Please output exactly the lines from the one containing "Given: Click the" through the end of the records below, leaving out any pictures.

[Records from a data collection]
....................

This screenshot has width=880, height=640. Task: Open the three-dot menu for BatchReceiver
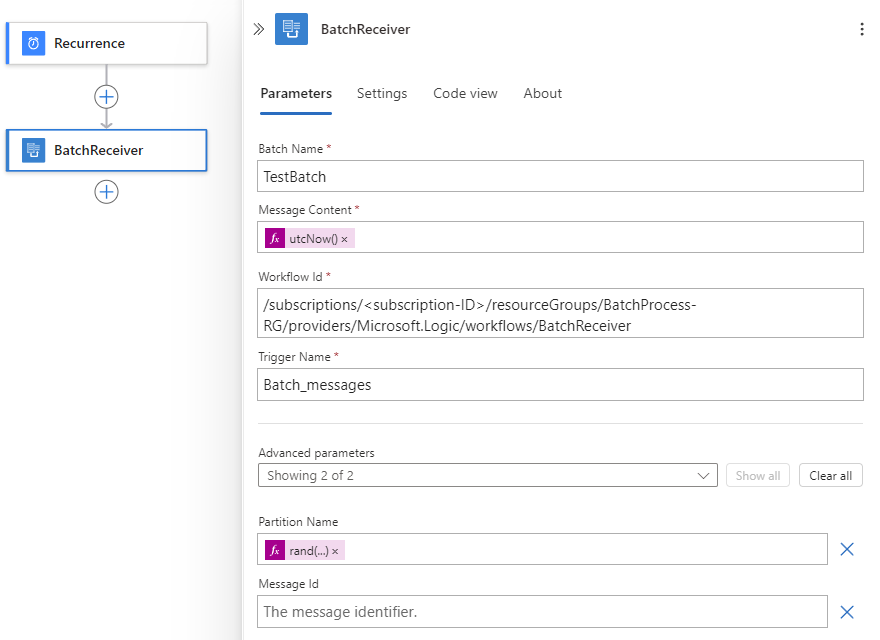(862, 29)
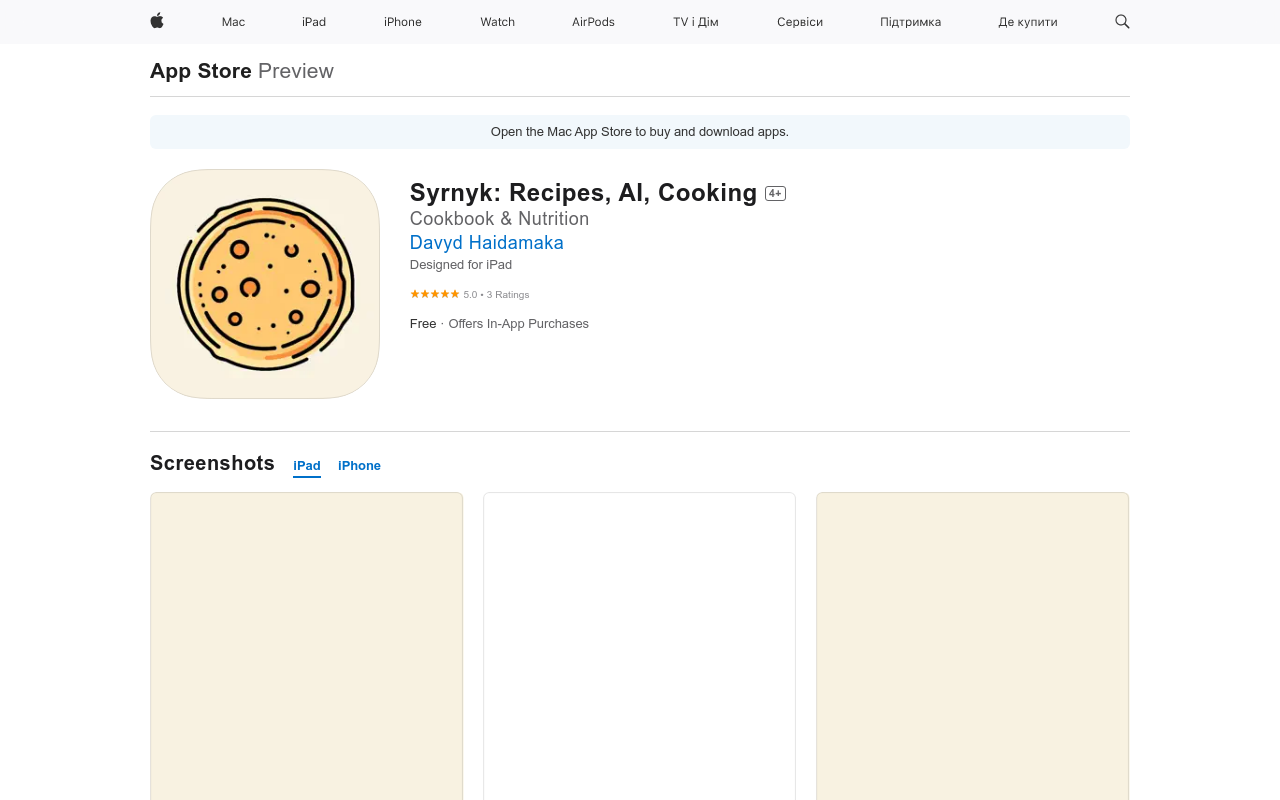Click the 4+ age rating badge
Screen dimensions: 1280x800
(775, 194)
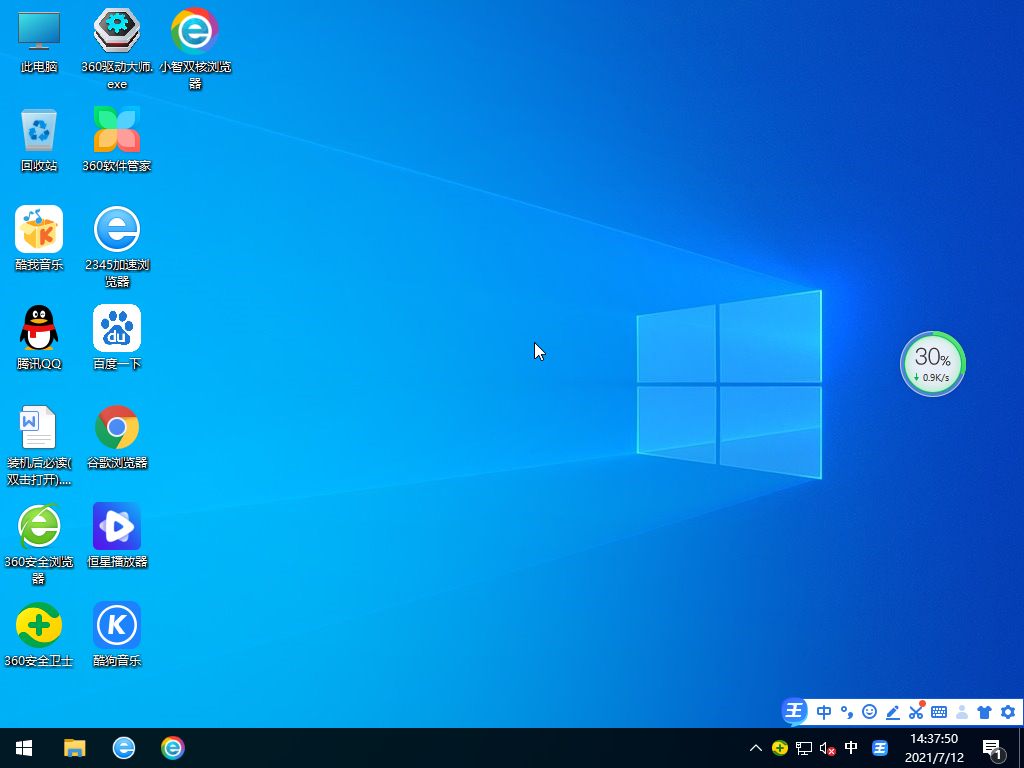Launch KuGou Music (酷狗音乐)

(x=117, y=625)
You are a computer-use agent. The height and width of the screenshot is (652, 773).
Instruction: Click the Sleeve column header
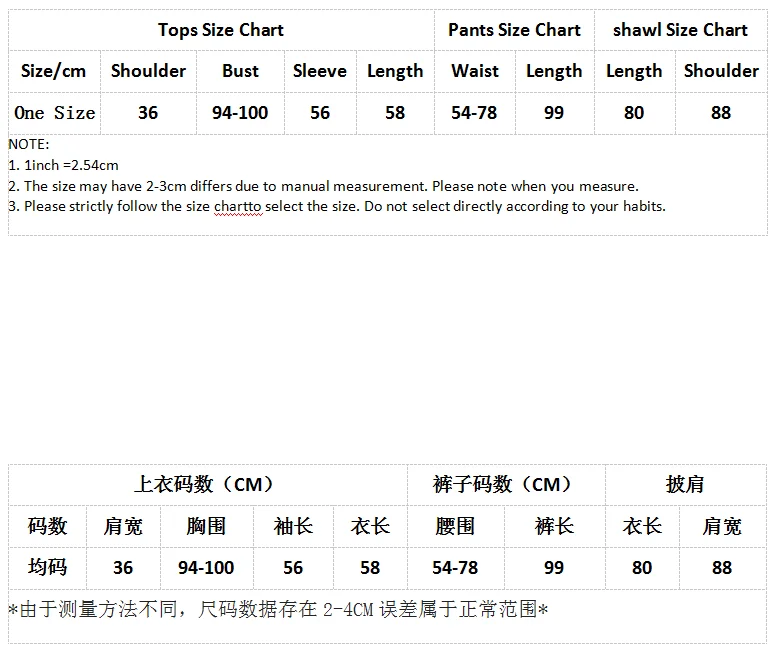pyautogui.click(x=320, y=71)
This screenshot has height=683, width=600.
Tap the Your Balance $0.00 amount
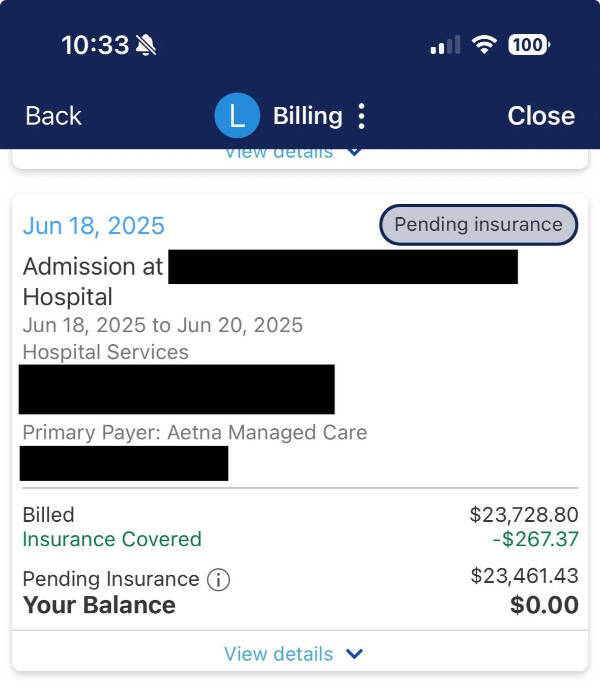point(544,605)
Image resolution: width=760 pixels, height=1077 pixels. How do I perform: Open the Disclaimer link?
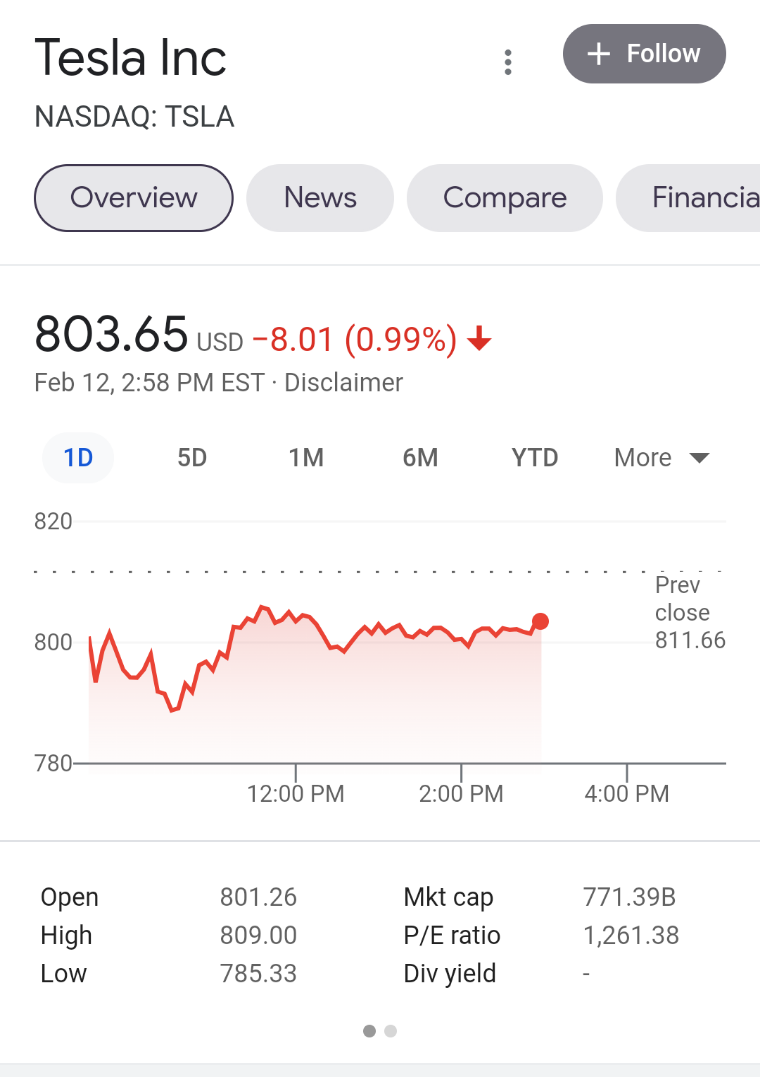(x=344, y=383)
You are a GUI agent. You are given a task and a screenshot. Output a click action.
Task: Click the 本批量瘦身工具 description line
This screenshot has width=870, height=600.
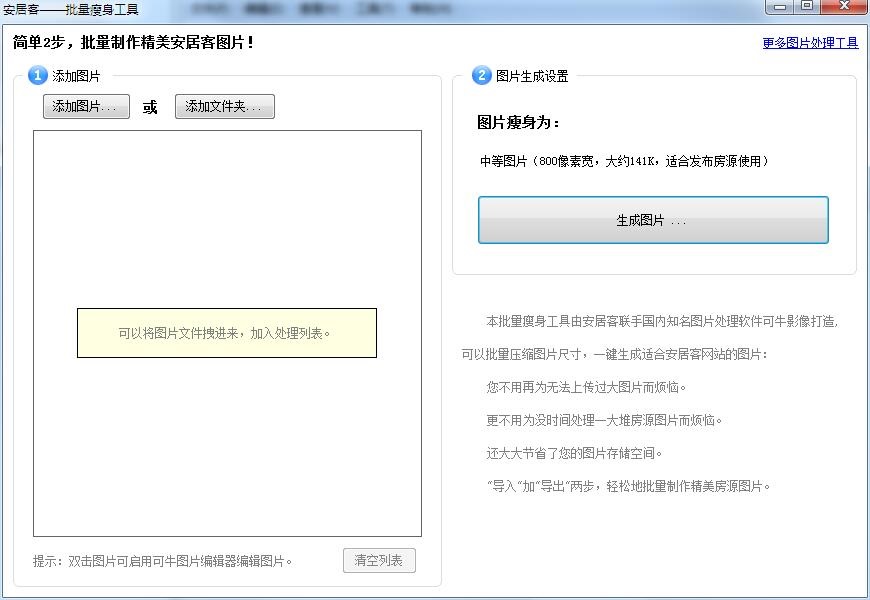(661, 322)
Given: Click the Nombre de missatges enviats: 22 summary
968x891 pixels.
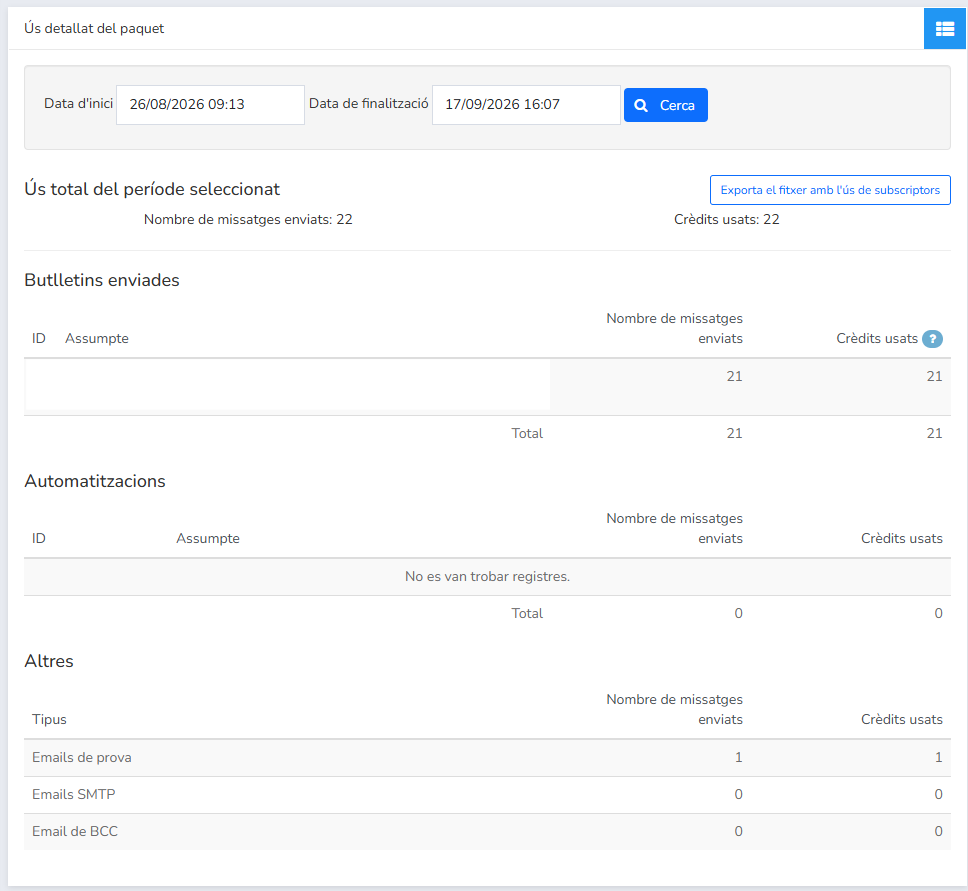Looking at the screenshot, I should 248,219.
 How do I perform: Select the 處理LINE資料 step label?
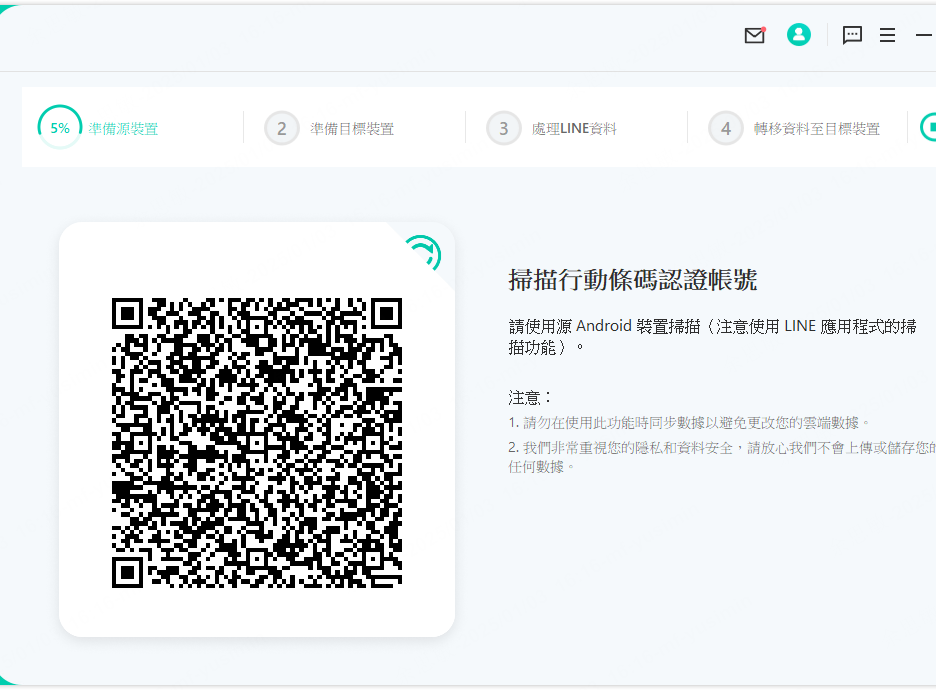click(574, 129)
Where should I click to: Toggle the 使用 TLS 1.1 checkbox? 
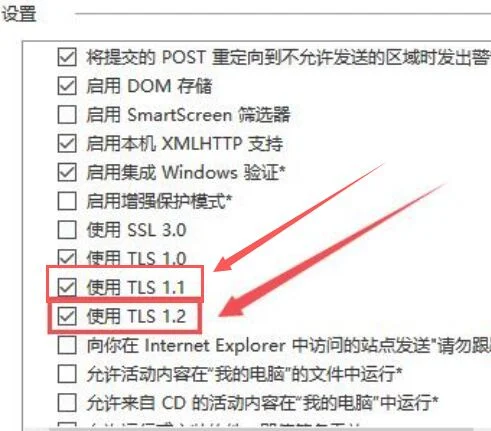67,287
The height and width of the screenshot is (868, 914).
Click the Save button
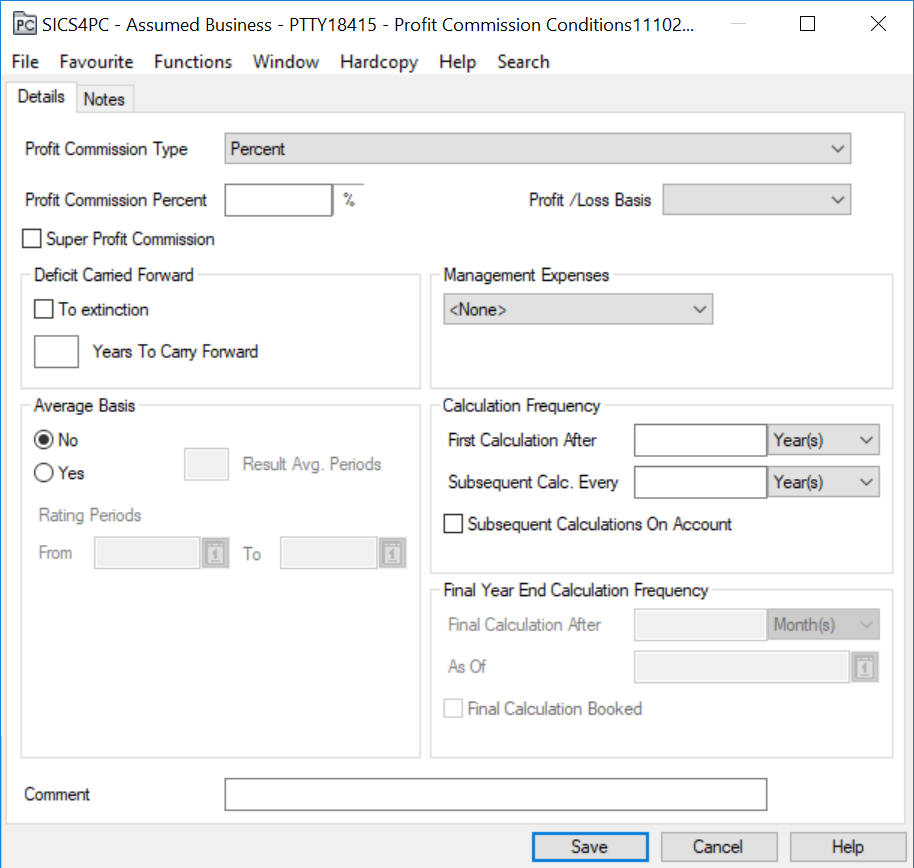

....................

RESPONSE TO THIS EXERCISE:
Given: Click the Nombre de missatges enviats: 22 summary
968x891 pixels.
Looking at the screenshot, I should 248,219.
 How do I perform: Select the 處理LINE資料 step label?
click(574, 129)
Where should I click to: Toggle the 使用 TLS 1.1 checkbox? 
67,287
The height and width of the screenshot is (868, 914).
Click the Save button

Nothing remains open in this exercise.